I have a Demasoni that I have not seen eat for almost a week now and he hides when it's time for feeding. Also, I have lost two fish recently (a red jewel and an Acei). I have seen a few clear/whitish stringy poop floating in the tank. This worried me and I quickly did a water test and all parameters were good. So I paid a visit to my LFS which produced a diagnosis of possible bloat/internal parasites and the recommendation to use PraziPro. I've never heard of this product before and so I trusted their advice and bought it. Since coming home and doing some research on the web, I'm not entirely sure if it will work on bloat (since it only talks about worms/flukes???? I am new to the hobby and therefore have had few experiences with sick fish. Can anyone confirm if this product is appropriate to use, and if so, can you please clarify the usage. I interpret the instructions as follows:

First treatment (one time only) lasts for 5 - 7 days - if the situation requires further treatment, then once every 3 days is the limit.

Also read that Epsom salt will help purge their bellies (like a laxative)


----------



## GTZ (Apr 21, 2010)

As far as I know, praziqantel is not an effective medication for bloat, as you say it's more effective against worms.
Epsom salt and metronidazole are the most common medications used for bloat like symptoms. Check the bloat article linked below for more information.


----------



## joeygirl (Feb 26, 2013)

Okay - I picked up some Epsom salts and Metronidazole. Can you please clarify if the 2 tbsp of Epsom salts/10 gallons refers to the total amount of water in the tank or only to the amount I am changing (30- 40%). Same for the Metro - is the amount calculated on the changed water or the entire tank. Thx.


----------



## GTZ (Apr 21, 2010)

Dosages are calculated using the total volume of the tank being treated.


----------



## joeygirl (Feb 26, 2013)

Thank you - just wanted to be sure. Fingers crossed all goes well.


----------



## joeygirl (Feb 26, 2013)

joeygirl said:


> Thank you - just wanted to be sure. Fingers crossed all goes well.

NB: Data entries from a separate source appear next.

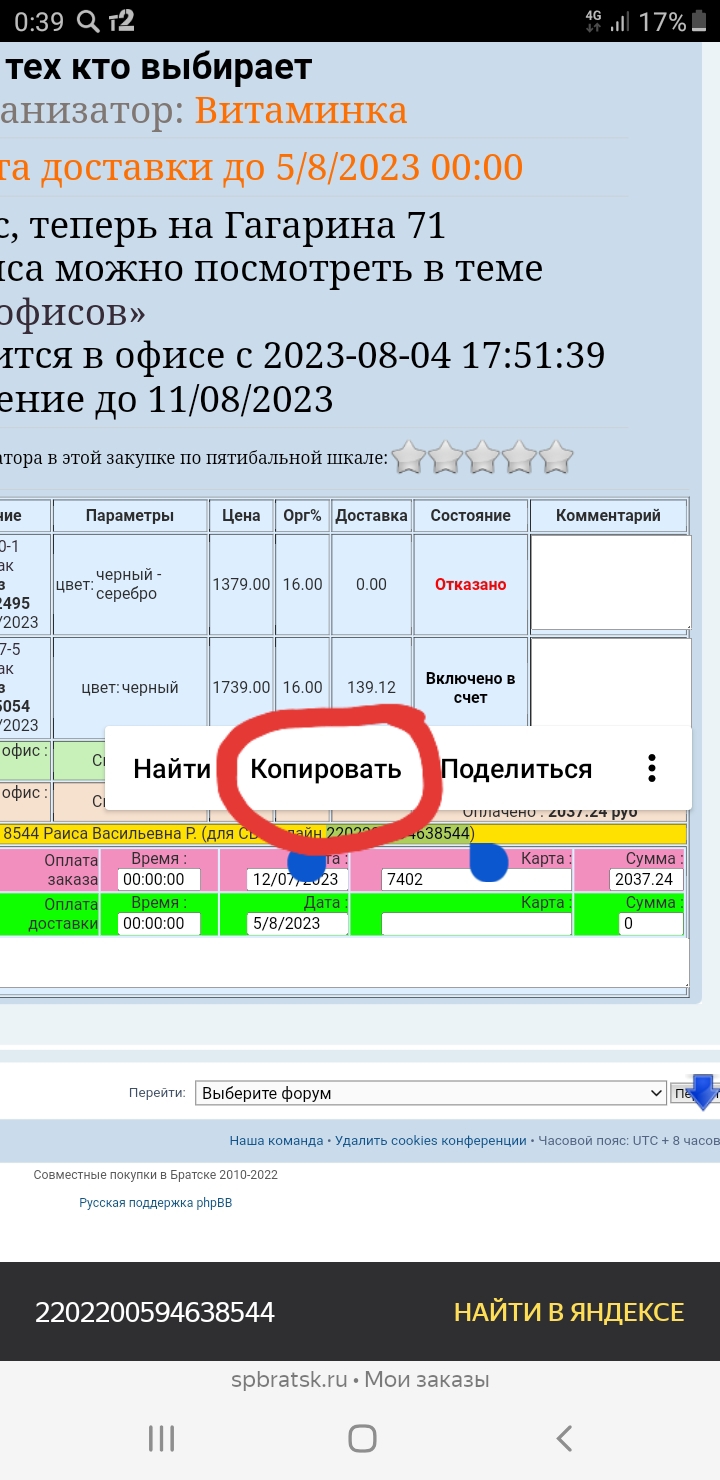Screen dimensions: 720x1480
Task: Open the organizer link "Витаминка"
Action: (x=300, y=110)

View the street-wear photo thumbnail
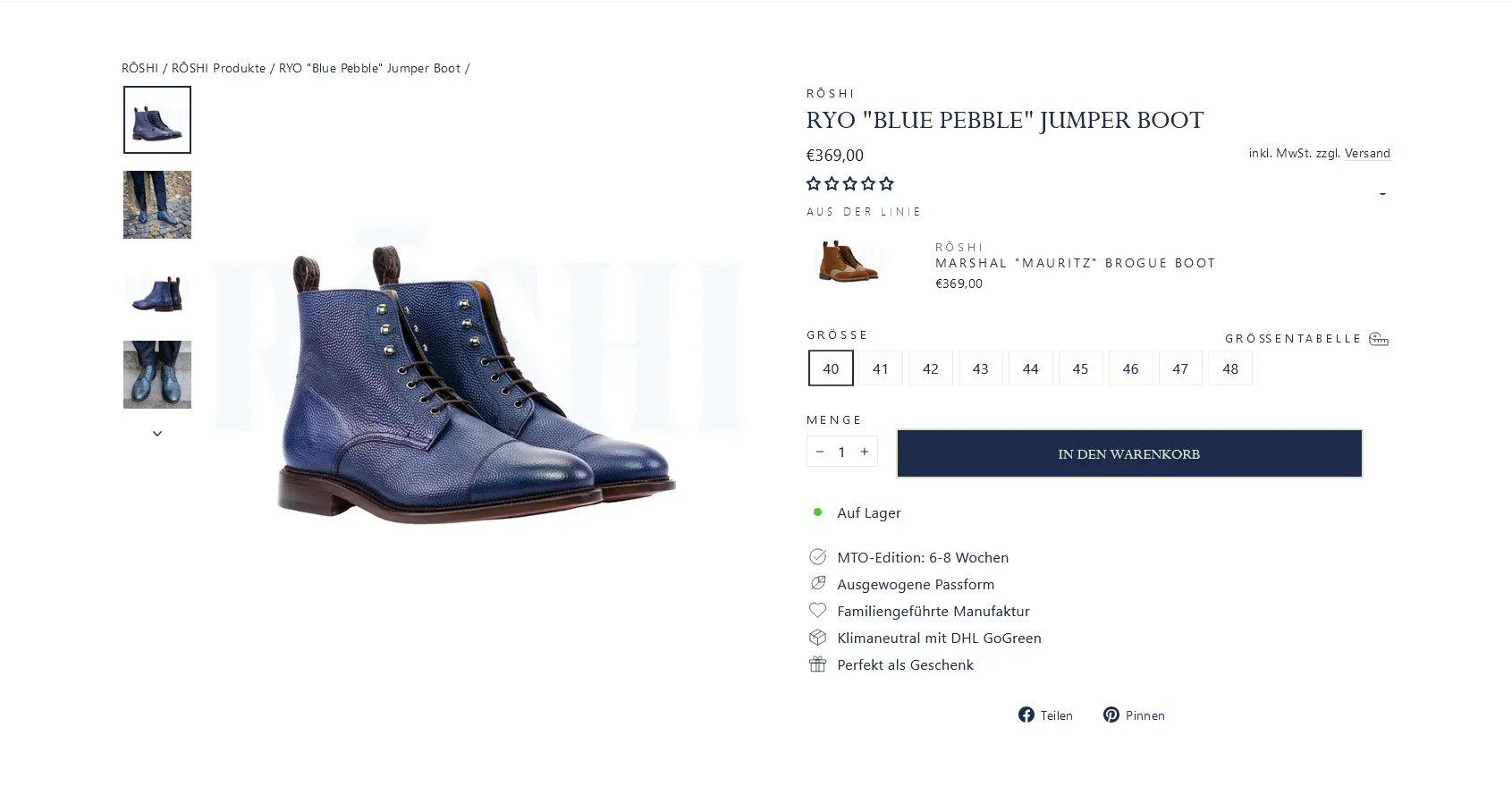[157, 205]
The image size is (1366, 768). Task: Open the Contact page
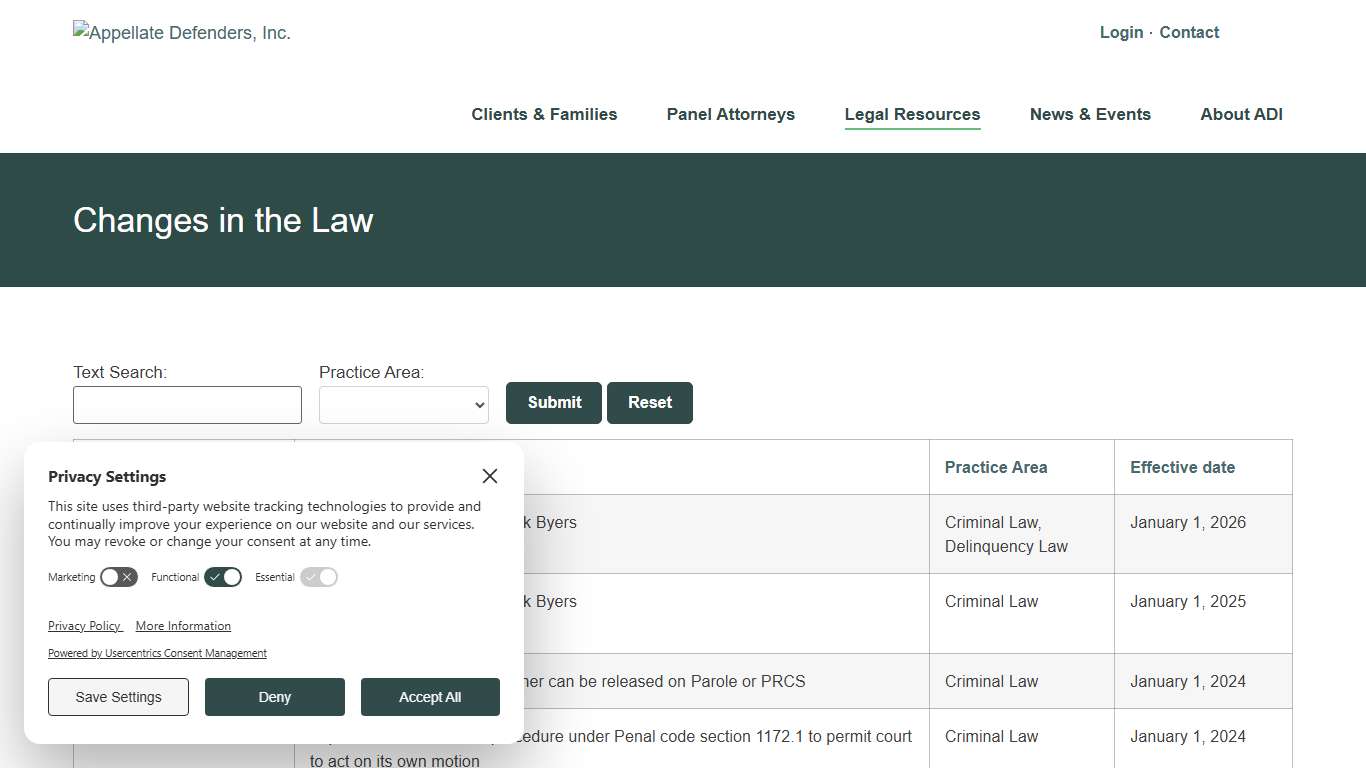coord(1189,32)
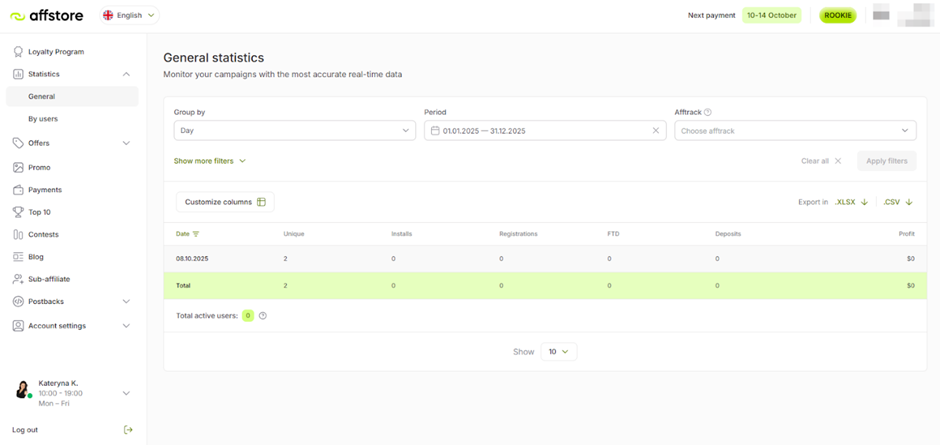
Task: Open the Show 10 rows dropdown
Action: [x=558, y=352]
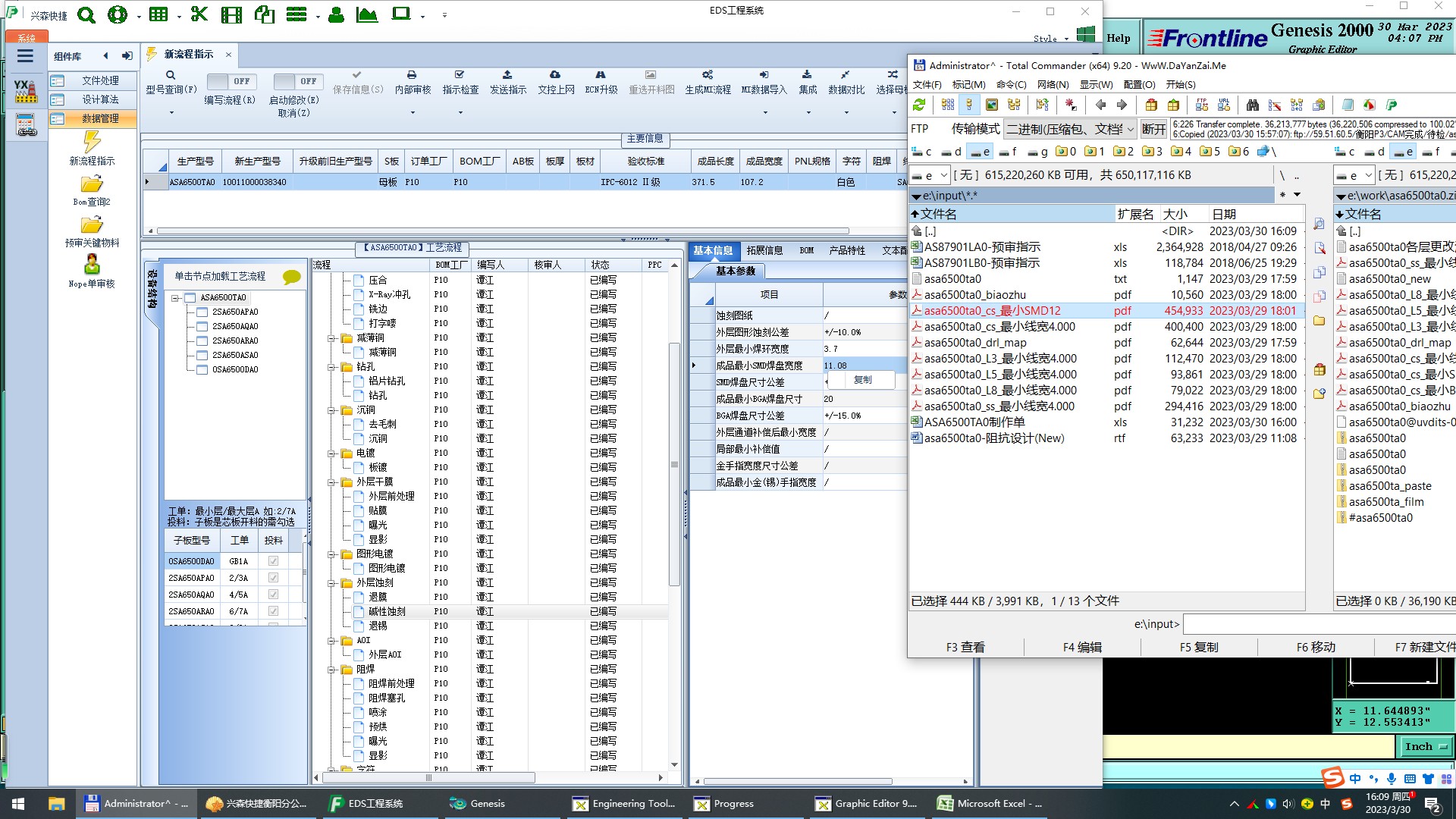Click the 内部审核 printer icon

412,75
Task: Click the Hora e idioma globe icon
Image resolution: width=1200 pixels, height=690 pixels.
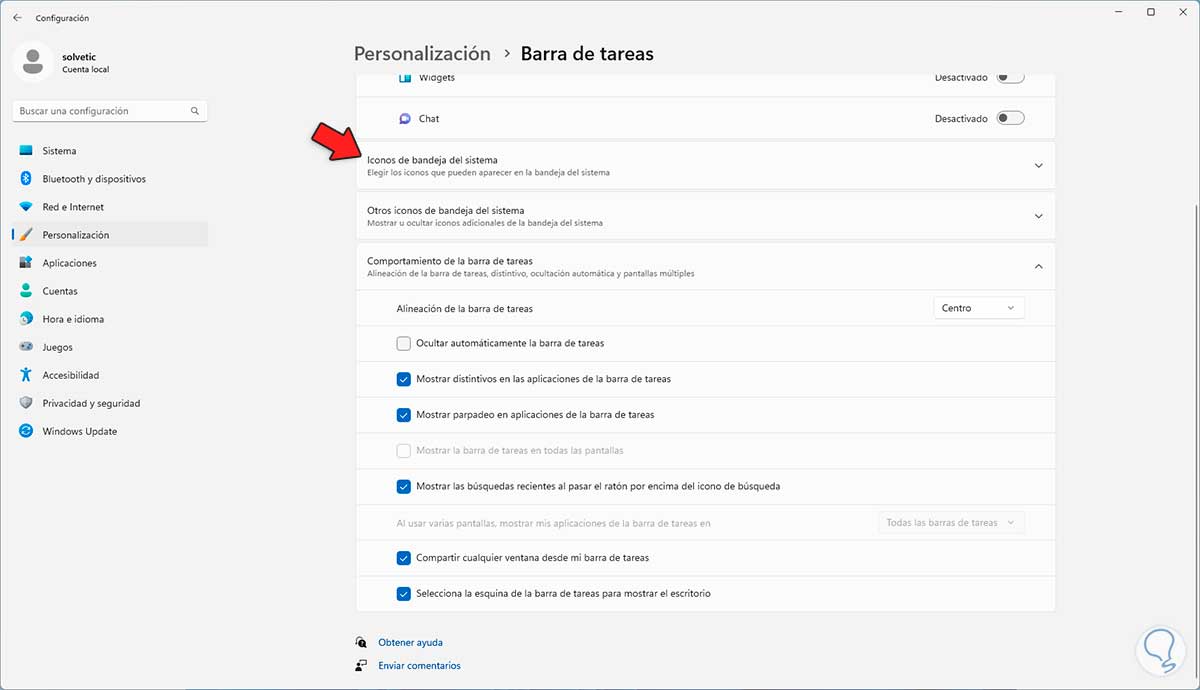Action: click(x=26, y=319)
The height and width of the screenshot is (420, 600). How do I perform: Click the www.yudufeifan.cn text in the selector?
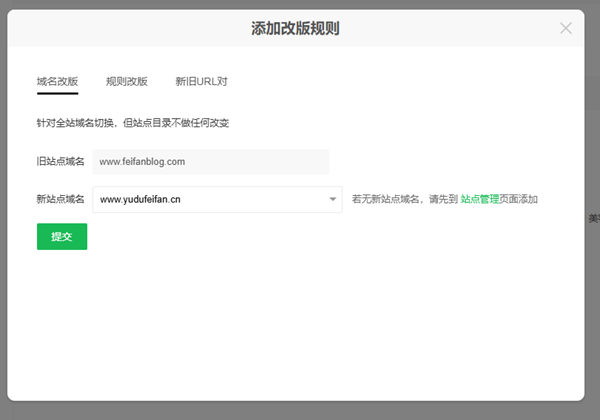[140, 199]
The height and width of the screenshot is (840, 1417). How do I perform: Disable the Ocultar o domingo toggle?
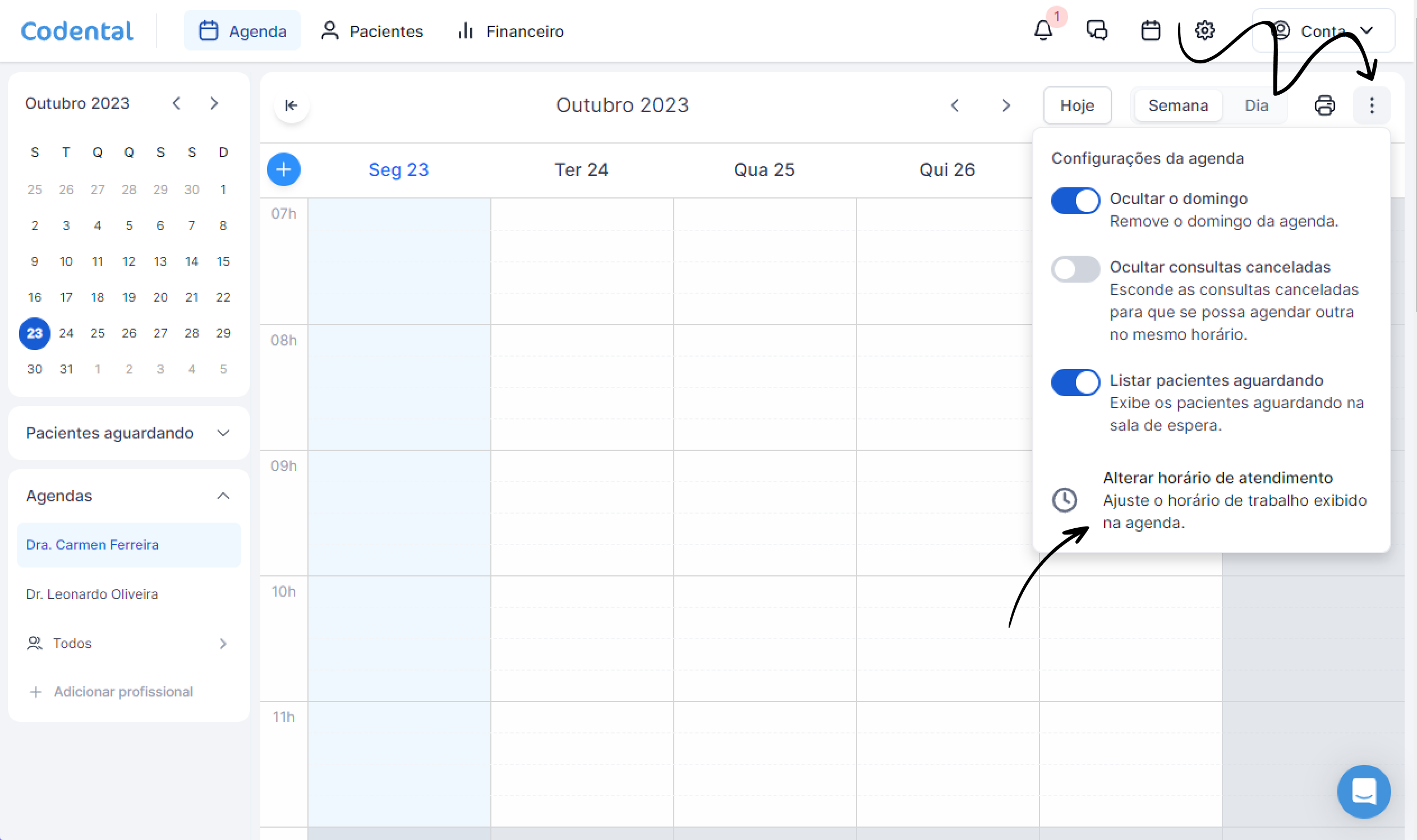pos(1075,201)
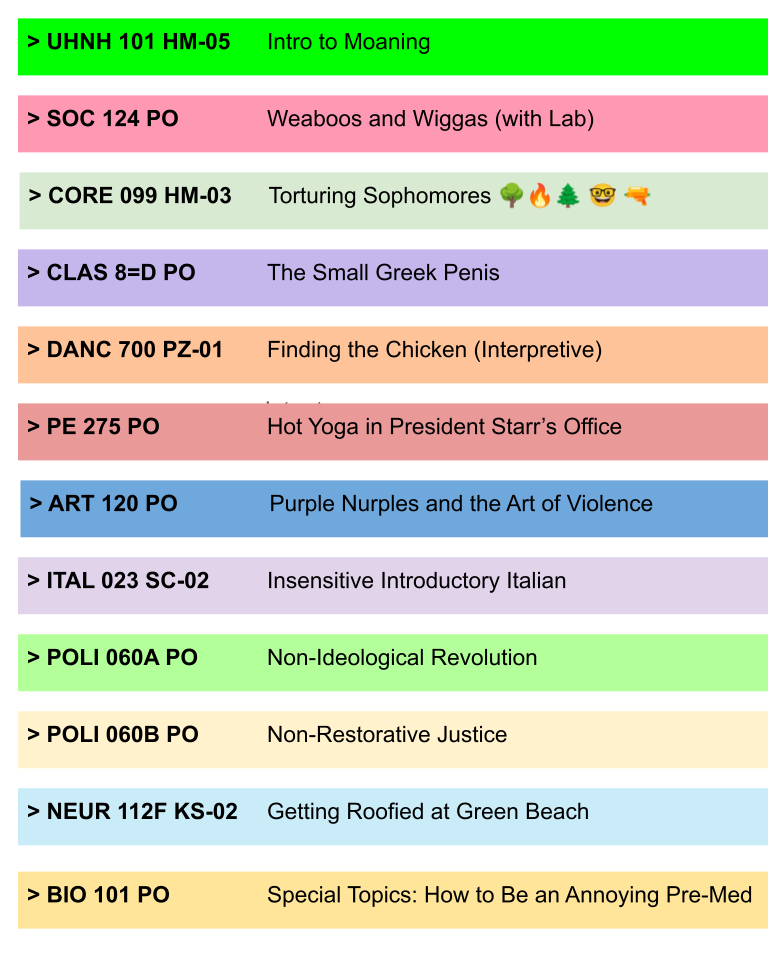Open the Finding the Chicken (Interpretive) title
The height and width of the screenshot is (960, 768).
coord(434,350)
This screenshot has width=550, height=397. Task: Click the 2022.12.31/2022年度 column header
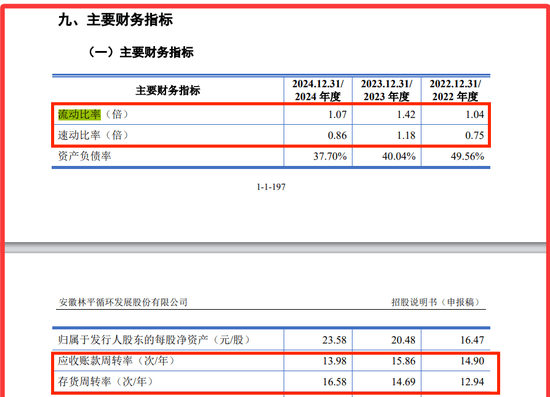455,90
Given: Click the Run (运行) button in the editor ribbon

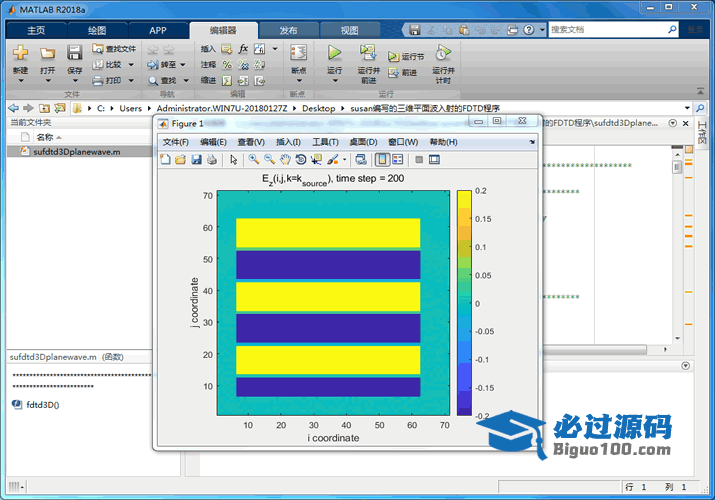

oops, sorry, I did have one more question - when it comes to the Epsom salt - do I need to dose the tank each time I add the metro?


----------



## GTZ (Apr 21, 2010)

Only when performing water changes. You want to keep the 'before' and 'after' salinity levels the same.
Easier to do when using buckets, 1tbsp per 5g bucketful of water.


----------



## joeygirl (Feb 26, 2013)

GTZ said:


> Only when performing water changes. You want to keep the 'before' and 'after' salinity levels the same.
> Easier to do when using buckets, 1tbsp per 5g bucketful of water.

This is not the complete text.